High-yield: Lithium should be withheld/reduced before ECT (risk of delirium and prolonged apnoea). Benzodiazepines and anticonvulsants reduce ECT efficacy by raising seizure threshold.
Key differentials and "what to choose instead"
Exam stems often pit ECT against other neuromodulation/somatic treatments:
| Modality | Seizure induced? | Anaesthesia? | Niche vs ECT |
|---|---|---|---|
| ECT | Yes (therapeutic) | Yes | Most effective for severe/refractory mood & catatonia |
| rTMS (repetitive transcranial magnetic stimulation) | No | No | Outpatient, fewer cognitive effects, milder depression / less urgent |
| VNS (vagus nerve stimulation) | No | Implant surgery | Chronic treatment-resistant depression, slow onset |
| DBS (deep brain stimulation) | No | Neurosurgery | Experimental for refractory OCD/depression |
| Magnetic seizure therapy (MST) | Yes (focal) | Yes | Fewer cognitive effects than ECT; investigational |
- Catatonia algorithm: Lorazepam challenge first → ECT if no response (or if malignant catatonia/NMS, move to ECT early).
- NMS: stop the offending neuroleptic, supportive care, dantrolene/bromocriptine → ECT if refractory.
Recently asked / exam angle
NEET PG, INI-CET and FMGE have repeatedly tested:
- "Which is an absolute contraindication to ECT?" → trick: none / there is no absolute contraindication. (raised ICP / SOL is only relative.)
- Muscle relaxant used in ECT → suxamethonium (succinylcholine).
- Anaesthetic agent of choice / classic induction agent → methohexitone.
- Drug given to prevent bradycardia/secretions → atropine (anticholinergic).
- Most effective treatment for severe depression with suicidal ideation → ECT.
- Electrode placement with the least memory impairment → right unilateral (d'Elia).
- Waveform causing fewer cognitive effects → brief pulse.
- Most common / most important side effect → memory impairment (amnesia).
- What confirms an adequate effect / true seizure → adequate EEG ictal activity + cuff method motor seizure (15-25 s); prolactin surge.
- ECT in pregnancy → considered safe.
- Indication other than depression → catatonia, NMS, severe drug-resistant mania.

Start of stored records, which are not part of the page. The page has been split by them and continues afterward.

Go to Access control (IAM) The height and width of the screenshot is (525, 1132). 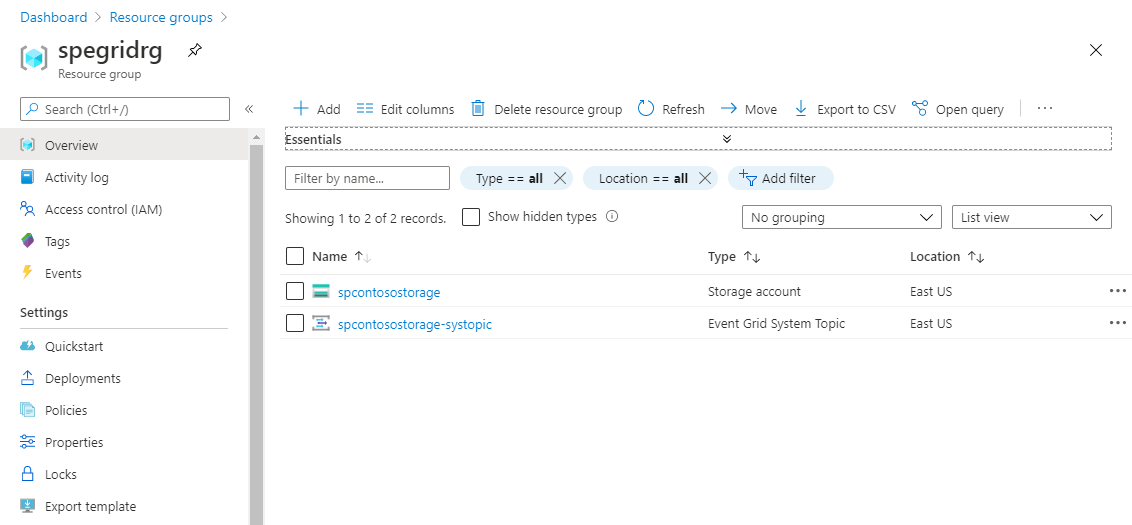coord(103,209)

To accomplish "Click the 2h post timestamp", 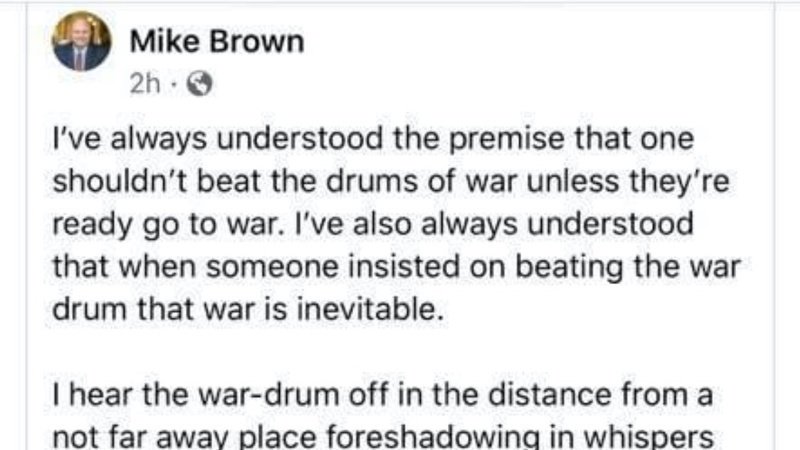I will (144, 86).
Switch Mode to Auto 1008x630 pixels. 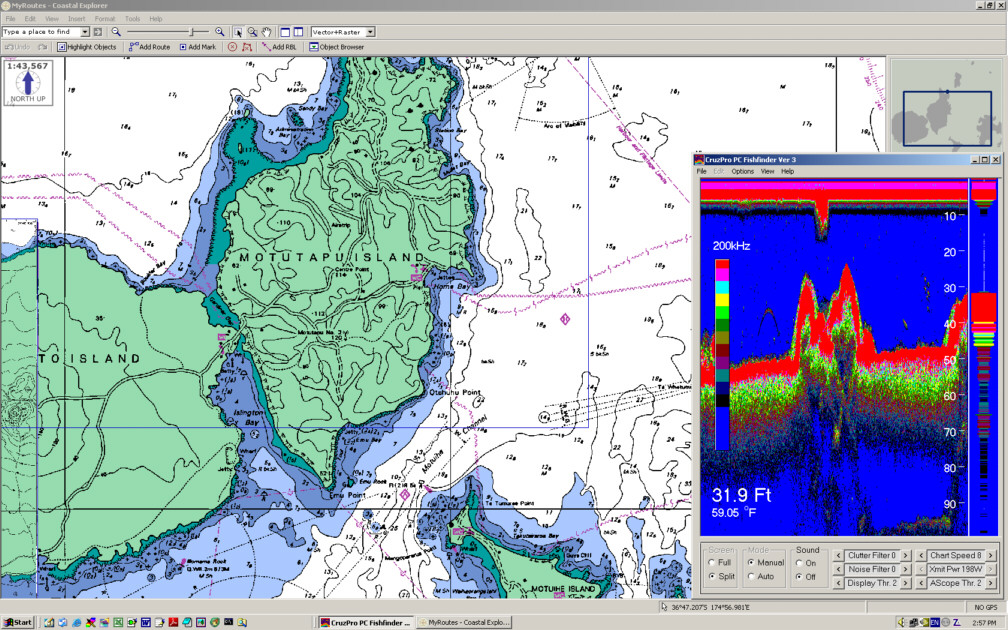point(752,576)
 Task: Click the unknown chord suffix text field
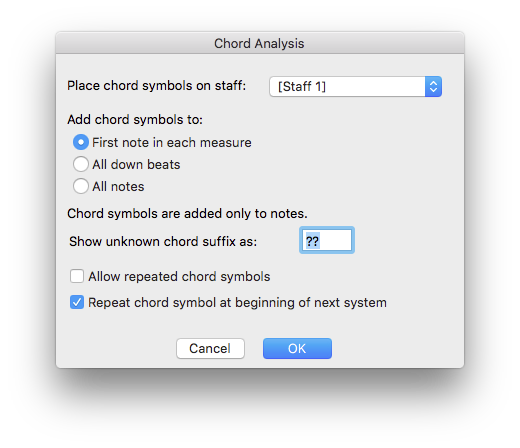(x=327, y=240)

- Seizure threshold across a course → increases.
Rapid revision
- No absolute contraindication to ECT — all are relative; raised-ICP/SOL is the highest-risk relative CI.
- The therapeutic agent is the generalised seizure, not the current itself.
- Suxamethonium (succinylcholine) = muscle relaxant of choice (short-acting, depolarising).
- Methohexitone = classic induction anaesthetic; atropine/glycopyrrolate prevents bradycardia and secretions.
- Brief-pulse waveform > sine wave: less energy, fewer cognitive effects.
- Right unilateral (d'Elia) = least memory impairment; bilateral = most effective/fastest.
- #1 indication: severe MDD with suicidality needing rapid response; also catatonia, mania, NMS.
- Major side effect: memory impairment (anterograde + retrograde amnesia) — usually reversible; no permanent brain damage.
- Seizure threshold rises over a course and is highest in elderly males with bilateral placement.
- Schedule: 2-3×/week, ~6-12 sessions, to remission; adequate motor seizure ≈ 15-25 s.
- ECT is safe in pregnancy (all trimesters); withhold lithium beforehand (delirium/prolonged apnoea).
- Autonomic response: brief parasympathetic (bradycardia) then dominant sympathetic (tachycardia/hypertension) surge.